Partiamo dall’evento scatenante: ieri, orario prandiale, stavo uscendo da miserevolebuconelseminterrato -che poi è un ufficio di certimostridiscienza-.

Dato che, persone normali, non accetterebbero mai di lavorare in una specie di rimessa per biciclette, 6 metri sotto il livello del mare, illuminata solo da neon ospedalieri e con il ricambio d’aria di un pozzo petrolifero, stanno costruendo -nonostante i tentativi di “oh ma quante ne volete, persino una presa d’aria!”- una nuova palazzina, proprio di fianco al triste mausoleo attualmente occupato.

Questo implica la presenza di muratori. Evvabbè. Avete già capito dove voglio andare a parare.

Mentre salivo a riveder le stelle, sono cominciati gli urli da parata da accoppiamento degli oranghi, i fischi e le risatine da camerati. Amen. Non ci faccio molto caso. Spesso, anche da certe manifestazioni da esubero ormonale, si estrapolano complimenti gentili, apprezzamenti più o meno velati ma, comunque, gradevoli.

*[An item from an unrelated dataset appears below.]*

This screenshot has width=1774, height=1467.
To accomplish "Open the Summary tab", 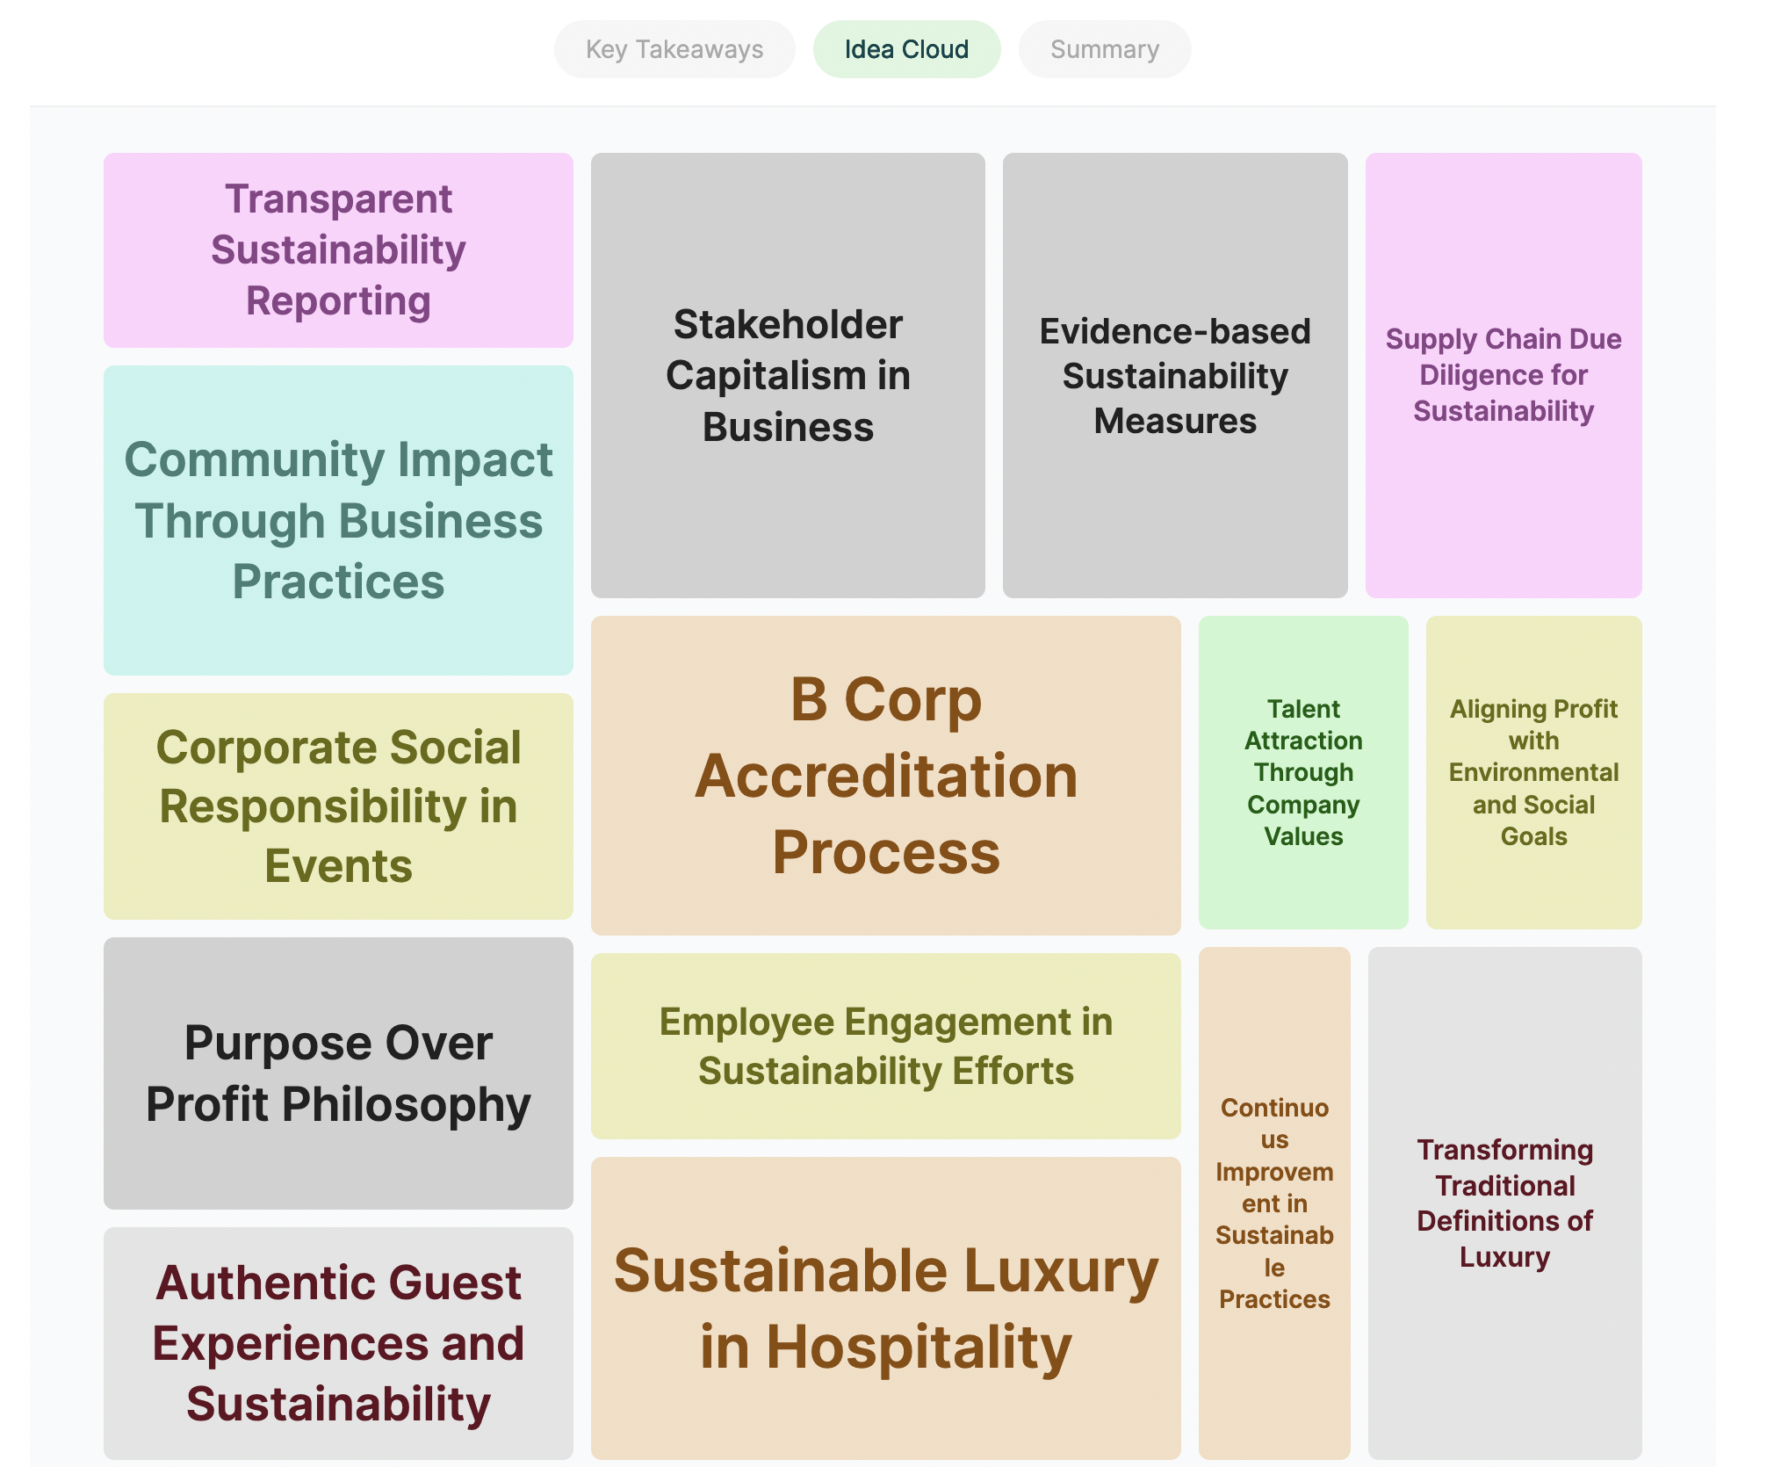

Senza pensarci, mi tiro su i pantaloni che erano un po’ scesi, di circa un centimetro e mezzo (avevo anche la cintura, nda). Indossavo anche un paio di collant neri, coprenti, 50000 DEN, sotto i pantaloni (si, sono insofferente al freddo umido).

E mi sento urlare, da una di queste cime tempestose “Tanto le mutande ti si vedono lo stesso!”.

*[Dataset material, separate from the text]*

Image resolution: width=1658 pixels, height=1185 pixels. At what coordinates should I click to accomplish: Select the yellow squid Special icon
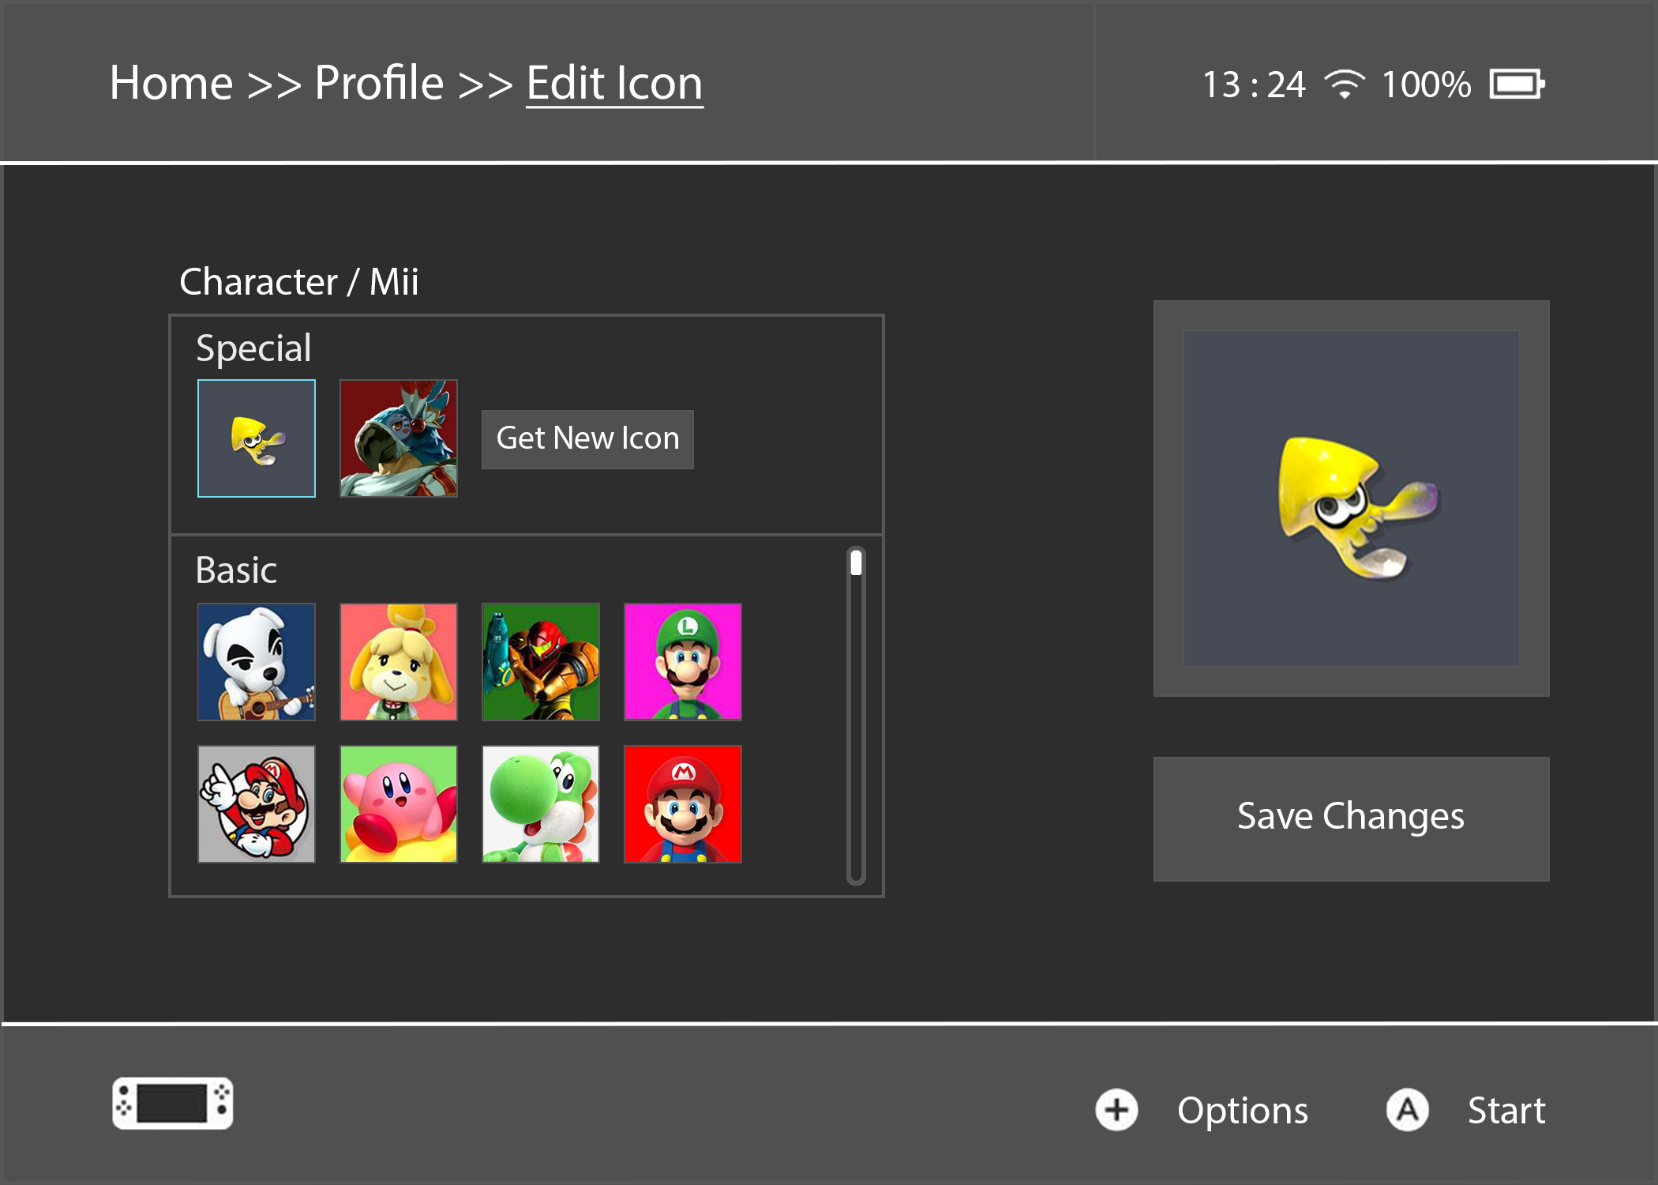pos(256,438)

Vi garantisco che, la tal cosa, era assolutamente impossibile. Mentre tutti i colleghi e i presenti ridevano, io mi sentivo sprofondare.

Ripeto, stavo uscendo da un luogo di lavoro, dove si richiede comunque un certo atteggiamento, una certa professionalità, un certo tono, un minimo di dignità.

Perché dovermi urlare una cretinata del genere, per il puro gusto di imbarazzarmi?

Si, la domanda appena posta contiene già la risposta.

Ma io, povera Donna evidentemente limitata, non comprendo quale processo mentale trovi divertente una situazione del genere. Come ogni sorta di commento volgare, di “vieni qua che ti faccio vedere io” ecc.ecc.

Mi spiego meglio: bene, mi hai fischiato e urlato volgarità miste e irripetibili. Ora, nella tua povera mente di deviato, credi davvero che io cada ai tuoi piedi, implorando una notte rovente con te? O che, andando via, rimpianga di non avere un simile monumento alla mascolina virilità, di fianco?

In realtà, rimpiango solo di non avere una muta di dobermann feroci e affamati, da sguinzagliarti contro.

Ovviamente, questo è solo uno dei tanti episodi simili o parzialmente sovrapponibili. Un piccolo episodio, quasi una sciocchezza. Uno dei tanti. Ce ne sono ben altri, e ben più gravi.

Perché si, so che è una stupidata, che i problemi veri sono altrove… ma resto sempre convinta che, alla base di tutto il peggio di questo tristemondomalato, ci sia un substrato impressionante di ignoranza&mancanza di rispetto, in comune.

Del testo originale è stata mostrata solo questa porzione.